1

I am trying to find a complement using ActiveRecord and/or SQL.

I have a collection of 'annotations' that each have two relevant fields:

  • session_datum_id which corresponds to the user who performed the annotation. Null means it has not yet been done.
  • post_id which represents the post the annotation is 'about'. Cannot be null.

There are potentially multiple annotations per post_id.

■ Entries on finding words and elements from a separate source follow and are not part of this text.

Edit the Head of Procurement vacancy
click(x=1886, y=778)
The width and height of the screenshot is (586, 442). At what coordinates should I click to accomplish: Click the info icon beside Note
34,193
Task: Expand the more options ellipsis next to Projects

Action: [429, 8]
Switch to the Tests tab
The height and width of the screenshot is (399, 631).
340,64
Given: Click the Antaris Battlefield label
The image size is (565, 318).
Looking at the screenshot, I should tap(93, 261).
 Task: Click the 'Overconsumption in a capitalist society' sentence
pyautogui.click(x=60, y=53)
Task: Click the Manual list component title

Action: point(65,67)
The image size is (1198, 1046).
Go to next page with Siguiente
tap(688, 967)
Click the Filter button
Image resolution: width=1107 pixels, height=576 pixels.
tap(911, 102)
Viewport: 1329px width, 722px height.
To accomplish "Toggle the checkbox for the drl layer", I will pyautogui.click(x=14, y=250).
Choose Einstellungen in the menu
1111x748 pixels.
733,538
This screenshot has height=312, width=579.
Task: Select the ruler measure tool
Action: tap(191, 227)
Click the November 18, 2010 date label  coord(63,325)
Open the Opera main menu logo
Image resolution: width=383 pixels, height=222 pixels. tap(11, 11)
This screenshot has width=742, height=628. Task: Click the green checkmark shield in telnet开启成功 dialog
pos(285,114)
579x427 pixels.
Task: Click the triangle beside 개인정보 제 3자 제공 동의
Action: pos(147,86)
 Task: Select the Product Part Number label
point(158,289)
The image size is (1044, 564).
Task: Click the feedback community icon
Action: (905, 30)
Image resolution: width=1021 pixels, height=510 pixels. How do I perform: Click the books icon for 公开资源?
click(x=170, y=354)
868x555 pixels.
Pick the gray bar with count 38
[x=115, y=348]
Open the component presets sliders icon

I would like to efficiently find an annotation that satisfies two constraints:

  1. session_datum_id is null. This means this particular annotation hasn't already been performed.
  2. the session_datum passed in as an arg has not already performed another annotation with the same post_id.

Here is a very naive version which does a join outside the DB. It finds all annotations this user has already performed and removes those post_ids from the exhaustive list of annotations that still need to be performed. It then picks at random from the resulting list:

def self.random_empty_unseen(session_datum)
  mine = where('session_datum_id = ?', session_datum)
  elligible = where('session_datum_id IS NULL')
  mine.each do |i|
    elligible.each do |j|
      if (i.post_id == j.post_id)
        elligible.delete(j)
      end
    end
  end
  elligible[rand(elligible.count)]
end

As the list of annotations gets large, this will bog down terribly. I can imagine a probabilistic algorithm where we select an elligible annotation at random and then checks if the user has already performed it (retrying if so) but there are degenerate cases where that won't work. (Large number of annotations and the user has performed all but one of them.)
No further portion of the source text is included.